Segment Start: DATASET ENTRIES
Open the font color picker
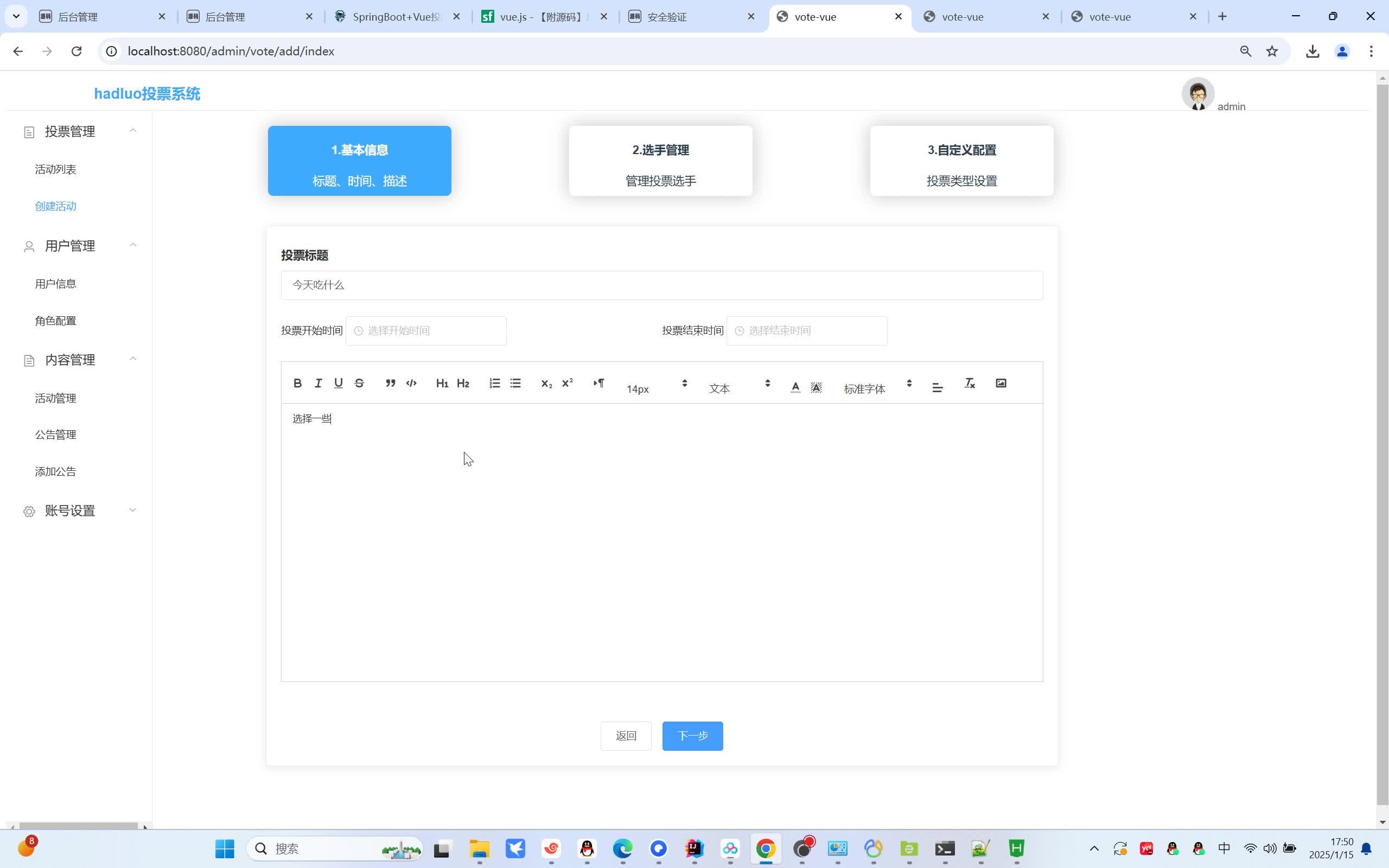(795, 386)
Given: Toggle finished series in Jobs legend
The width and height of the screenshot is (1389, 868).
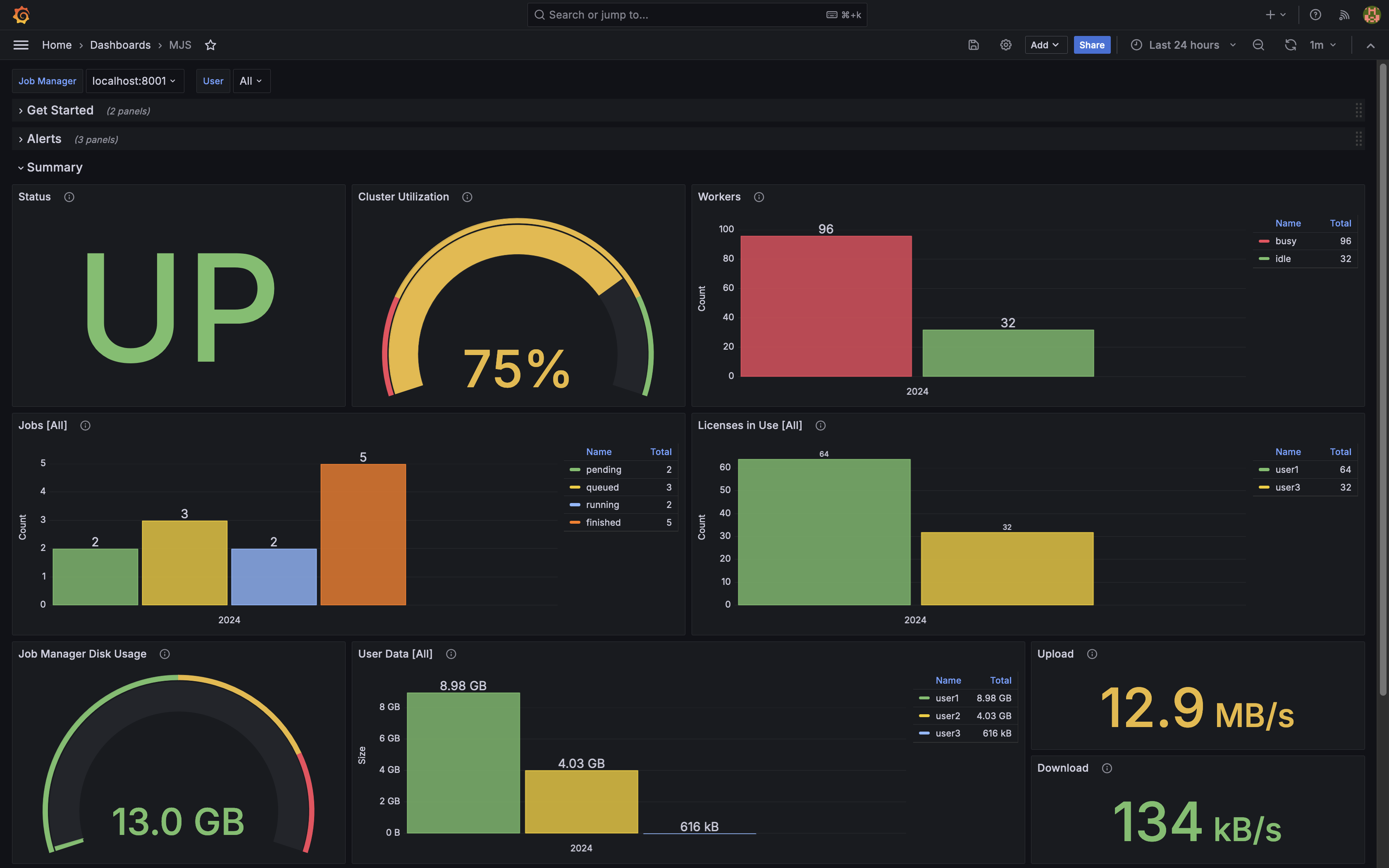Looking at the screenshot, I should tap(603, 522).
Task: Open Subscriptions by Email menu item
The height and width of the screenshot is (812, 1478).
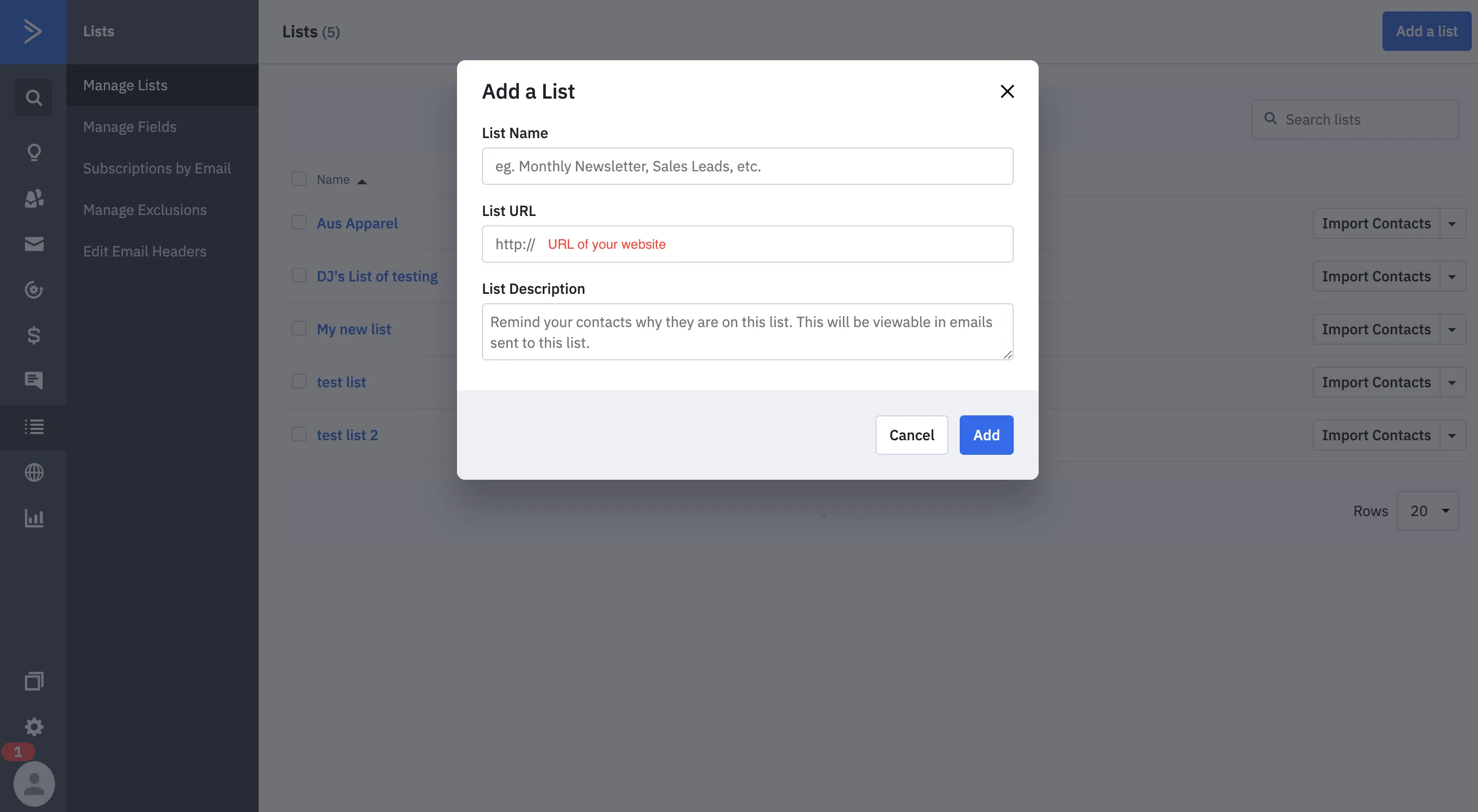Action: tap(157, 168)
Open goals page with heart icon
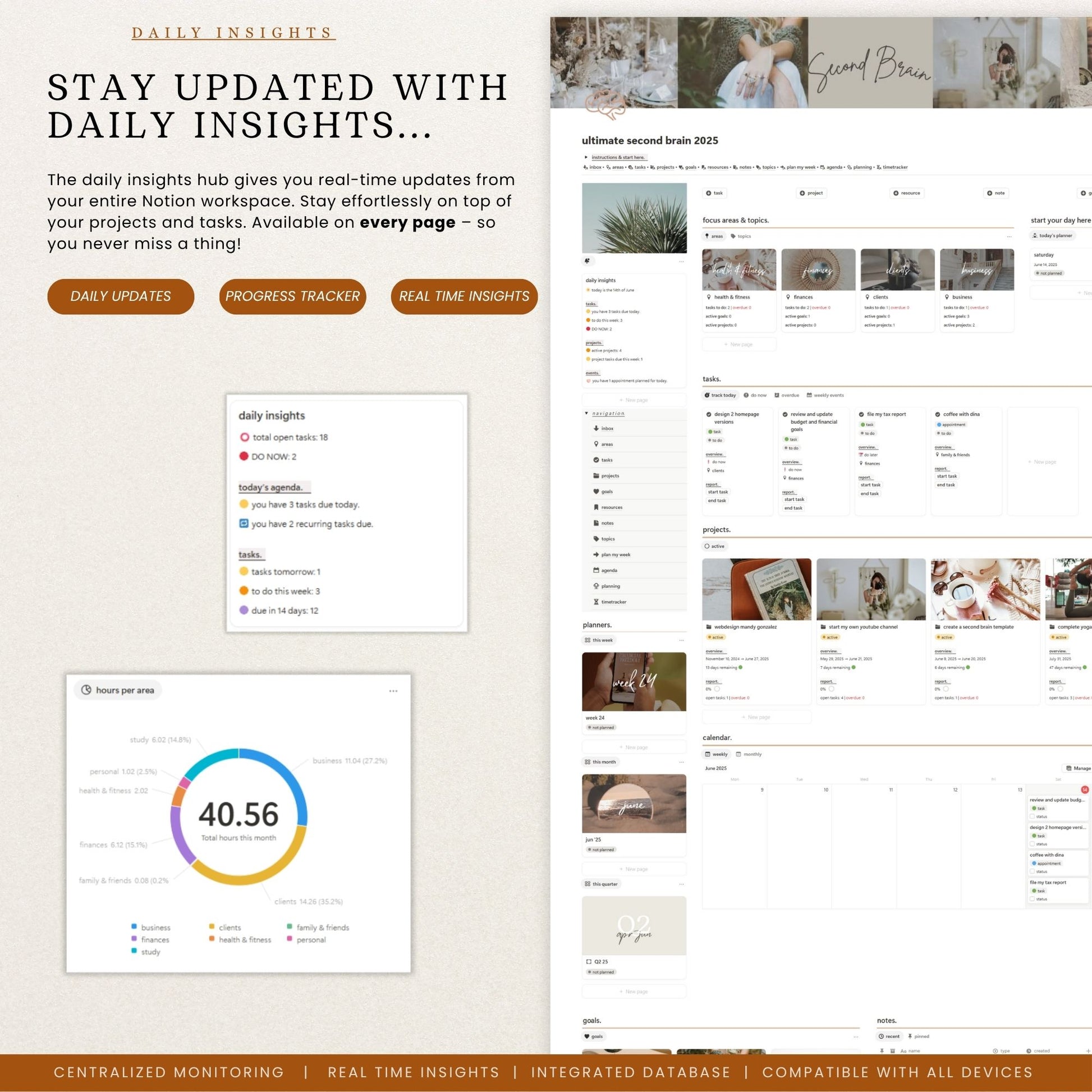The image size is (1092, 1092). (607, 492)
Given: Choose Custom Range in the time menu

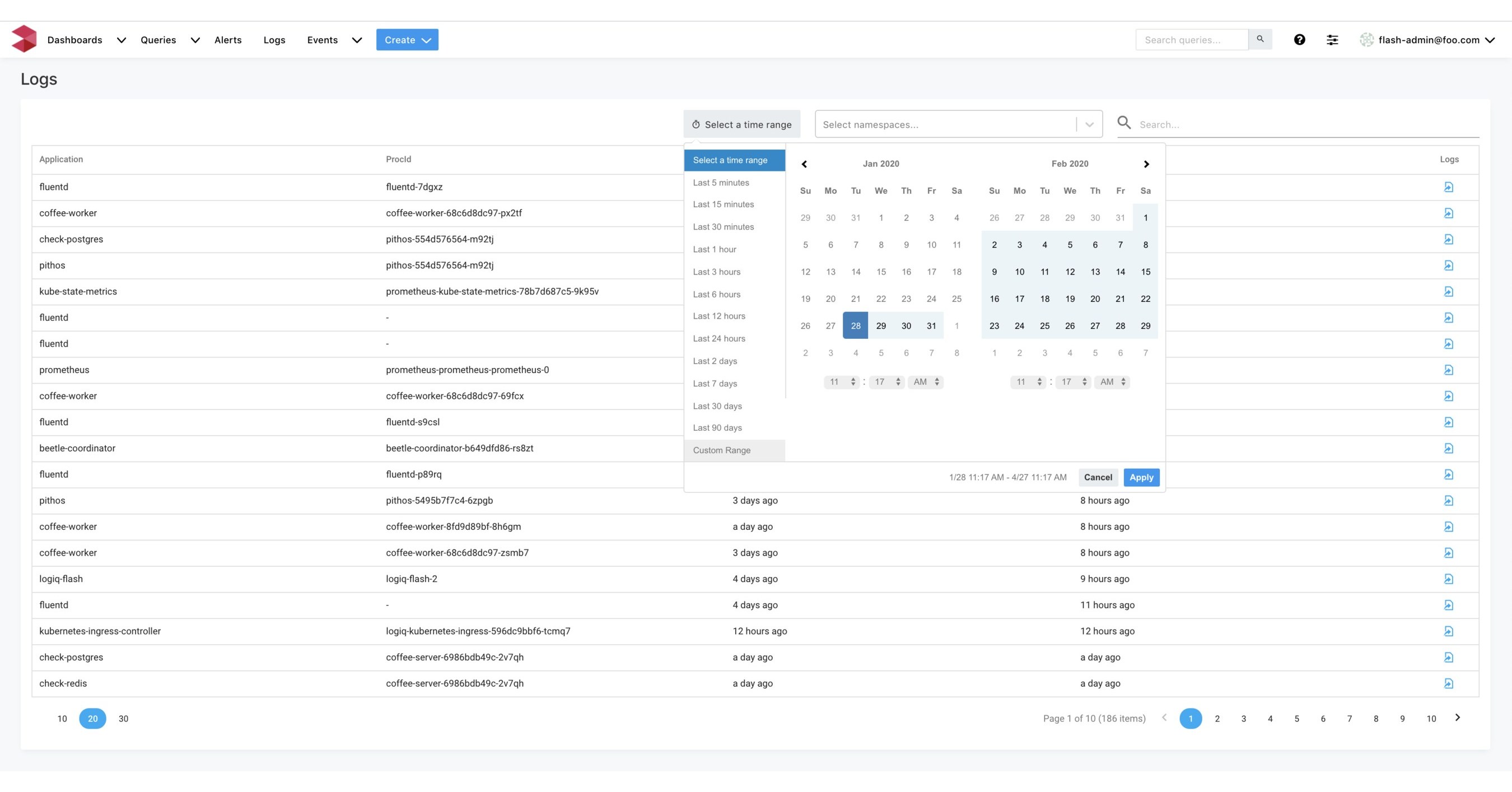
Segment End: DATASET ENTRIES
● EXERCISE DESCRIPTION
Where does "Given" appear in the records above? Copy every line that has it.

● ANSWER TO THIS EXERCISE
Given: Toggle finished series in Jobs legend
Given: Choose Custom Range in the time menu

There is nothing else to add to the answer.